I'd suggest that a cop at a gun show is NOT qualified legal advice. No cop anywhere is, and there's nothing penalizing them if they give you completely inaccurate information. Look at the laws, yourself, or get a lawyer to do it and give you a qualified professional legal opinion (and for a fee) but don't take a cop's advice as fact just because they are a cop. Trust, but VERIFY!

Lots of people have been busted for a crime that existed only in the cop's interpretation of the law, and we seldom hear of it, simply because the DA tossing the charges out isn't newsworthy.

It would seem to me that a gun in plain sight inside a vehicle isn't concealed, but I don't know the exact law in your state, all I'm saying is not to take the cop's word alone.

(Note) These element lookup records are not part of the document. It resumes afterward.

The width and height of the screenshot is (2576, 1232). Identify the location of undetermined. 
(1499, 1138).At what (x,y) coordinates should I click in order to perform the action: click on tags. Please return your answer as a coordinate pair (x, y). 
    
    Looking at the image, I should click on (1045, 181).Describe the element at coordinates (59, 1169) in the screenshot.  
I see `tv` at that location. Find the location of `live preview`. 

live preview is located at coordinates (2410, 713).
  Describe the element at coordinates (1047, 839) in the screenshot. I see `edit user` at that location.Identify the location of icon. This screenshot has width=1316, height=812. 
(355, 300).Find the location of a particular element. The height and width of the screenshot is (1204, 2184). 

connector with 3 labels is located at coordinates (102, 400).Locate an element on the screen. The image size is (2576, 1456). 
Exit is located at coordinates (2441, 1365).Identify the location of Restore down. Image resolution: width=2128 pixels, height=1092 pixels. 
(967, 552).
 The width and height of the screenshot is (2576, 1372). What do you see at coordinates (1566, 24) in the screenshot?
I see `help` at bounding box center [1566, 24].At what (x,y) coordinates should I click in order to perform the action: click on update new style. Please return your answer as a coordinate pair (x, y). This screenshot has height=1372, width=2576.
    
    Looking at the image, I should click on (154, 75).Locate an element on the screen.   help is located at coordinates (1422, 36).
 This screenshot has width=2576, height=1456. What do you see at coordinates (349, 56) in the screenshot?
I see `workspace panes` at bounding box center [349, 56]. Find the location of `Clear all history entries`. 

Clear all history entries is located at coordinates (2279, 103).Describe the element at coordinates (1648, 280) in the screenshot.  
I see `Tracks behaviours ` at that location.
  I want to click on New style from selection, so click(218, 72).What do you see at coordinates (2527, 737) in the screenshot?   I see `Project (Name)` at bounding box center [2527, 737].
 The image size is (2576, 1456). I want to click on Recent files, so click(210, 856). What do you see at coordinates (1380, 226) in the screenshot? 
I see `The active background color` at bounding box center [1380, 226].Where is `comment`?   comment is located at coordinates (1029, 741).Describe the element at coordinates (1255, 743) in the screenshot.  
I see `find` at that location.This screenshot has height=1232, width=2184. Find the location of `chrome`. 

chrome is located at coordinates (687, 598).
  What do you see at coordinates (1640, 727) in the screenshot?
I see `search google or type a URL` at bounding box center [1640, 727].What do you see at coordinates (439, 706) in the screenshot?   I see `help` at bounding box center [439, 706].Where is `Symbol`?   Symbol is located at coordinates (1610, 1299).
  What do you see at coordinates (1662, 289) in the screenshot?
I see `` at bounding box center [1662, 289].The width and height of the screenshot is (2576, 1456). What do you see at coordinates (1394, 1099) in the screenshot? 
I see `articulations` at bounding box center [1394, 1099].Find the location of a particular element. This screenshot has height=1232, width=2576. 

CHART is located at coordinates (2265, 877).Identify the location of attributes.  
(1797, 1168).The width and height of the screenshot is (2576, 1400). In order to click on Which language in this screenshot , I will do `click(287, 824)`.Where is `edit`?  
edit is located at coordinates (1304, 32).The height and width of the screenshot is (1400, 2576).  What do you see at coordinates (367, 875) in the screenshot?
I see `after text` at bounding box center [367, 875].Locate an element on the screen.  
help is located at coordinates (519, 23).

There is a situation where a gun can legally be "loaded" without any ammunition physically in the gun. Sounds stupid, but its true, in some places because of the way the laws are worded. Some places, a gun isn't loaded unless there is ammunition inside it. Other places, if the gun, ammo, and you are all in the same compartment of the vehicle, the gun is legally loaded, even though it may not be physically loaded.

Cop A may tell you something, and Cop B bust you for doing exactly what Cop A said. Get independent advice from other sources, and you are better informed.

one thing about military grade, it is often not what most people think it is. I have no idea what it is today, but I do remember the "military grade", overseas shipment acceptance standard for accuracy of the M16A1 rifle in the 70s. 8 MOA. EIGHT MINUTE OF ANGLE was acceptable accuracy for the rifle to be shipped overseas for combat use. Rifles that shot worse than that were retained in the states, for training use.

And, interestingly enough, no unit I was ever involved with ever tested their rifles to see if they met that standard. including units overseas.

There is a "military grade" standard for everything the military uses and does. Whether or not items meet that standard, or are even tested against it, is another matter.